Atenção integrada ao doente oncológico

Projeto em Moçambique recebe avaliação positiva

Foram cerca de 170 meses de estágio com mais de 180 profissionais de saúde qualificados, 17 ações de formação “em serviço” e mais de 800 horas de formação local para os técnicos moçambicanos.

Perante os resultados, a avaliação externa realizada ao projeto desenvolvido no Hospital Central de Maputo destacou positivamente a estrutura, a coerência da estratégia de intervenção e o impacto na organização do trabalho clínico e na humanização dos serviços.

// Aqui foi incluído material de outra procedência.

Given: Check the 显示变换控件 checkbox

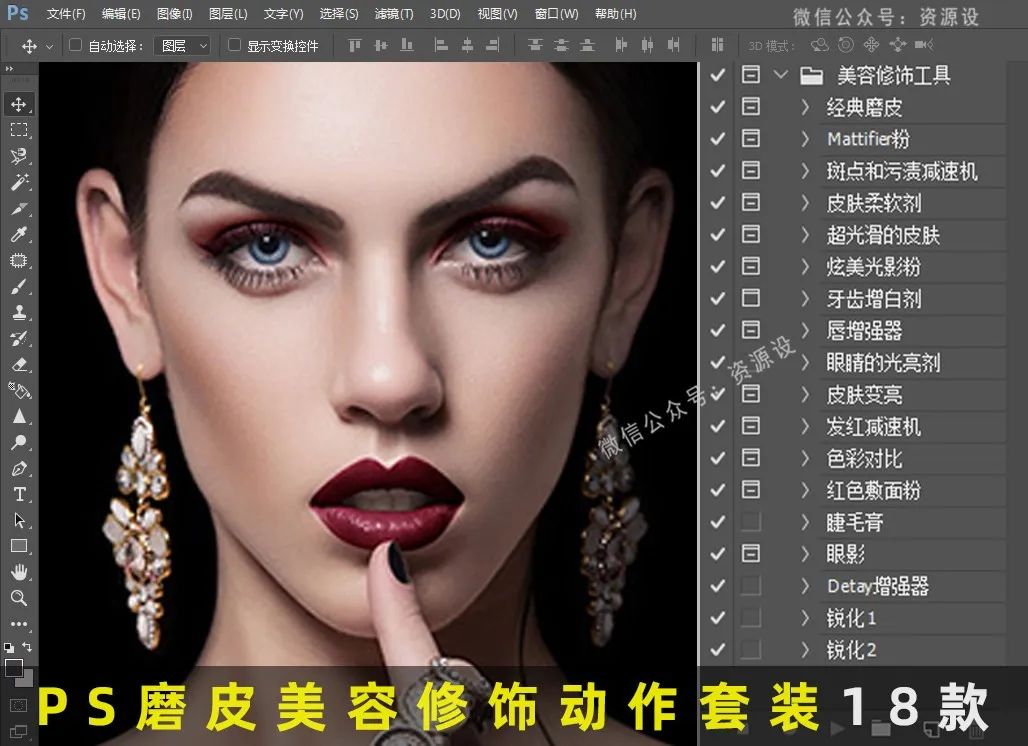Looking at the screenshot, I should click(x=234, y=46).
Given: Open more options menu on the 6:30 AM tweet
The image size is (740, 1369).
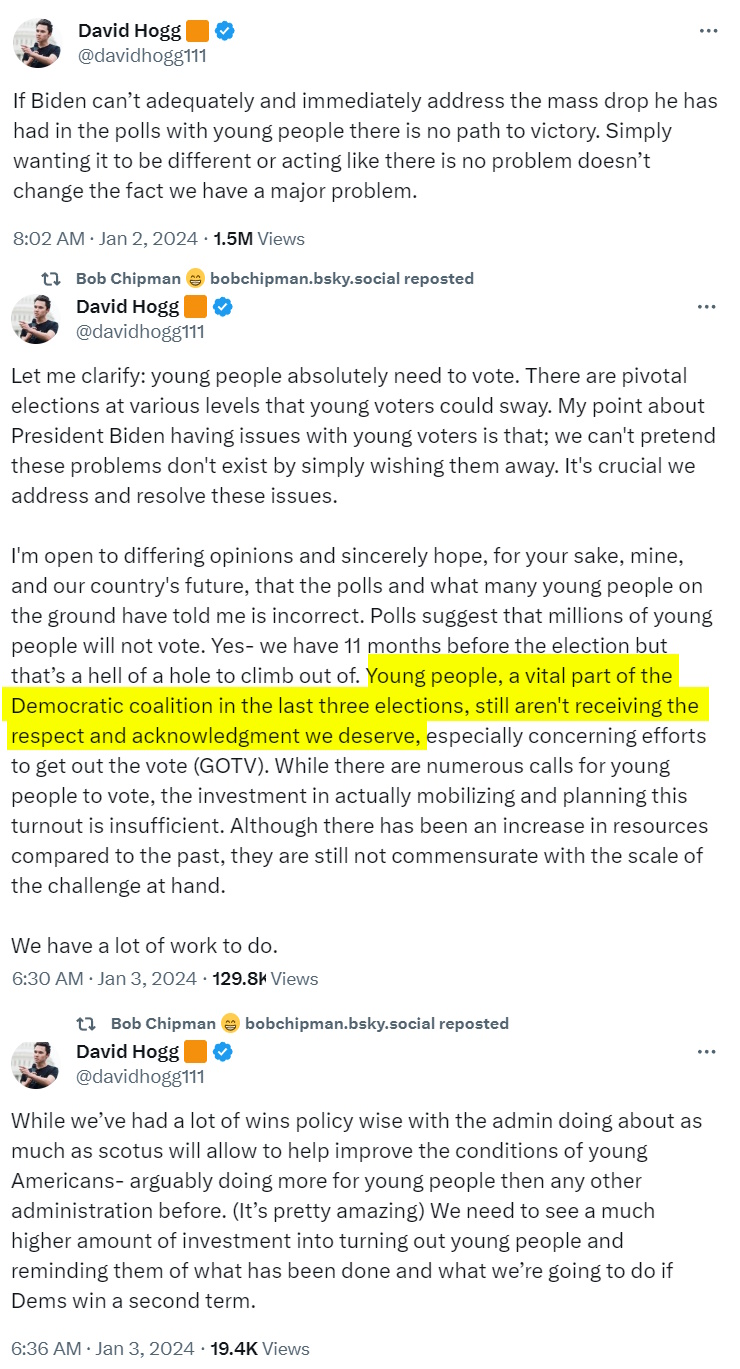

Lançado pela Fundação Calouste Gulbenkian em 2014, em parceria com o Camões – Instituto da Cooperação e da Língua, a Fundação BCP e o Millennium BIM, este projeto tem como objetivo reforçar a capacidade institucional do Hospital Central de Maputo, nos cuidados integrados ao doente oncológico, através da melhoria de rastreio, diagnóstico, tratamento e registo das doenças oncológicas.

Os resultados da avaliação demonstram tratar-se de um projeto bem estruturado, suportado por um bom diagnóstico, com uma perceção de eficácia de 82% por parte dos profissionais de saúde do hospital.

Este projeto contou com o apoio técnico e clínico de oito instituições hospitalares e de investigação portuguesas: Centro Hospitalar de São João, hospitais Garcia de Orta, Pedro Hispano e Santa Maria, IPATIMUP, ISPUP e IPO de Lisboa e do Porto.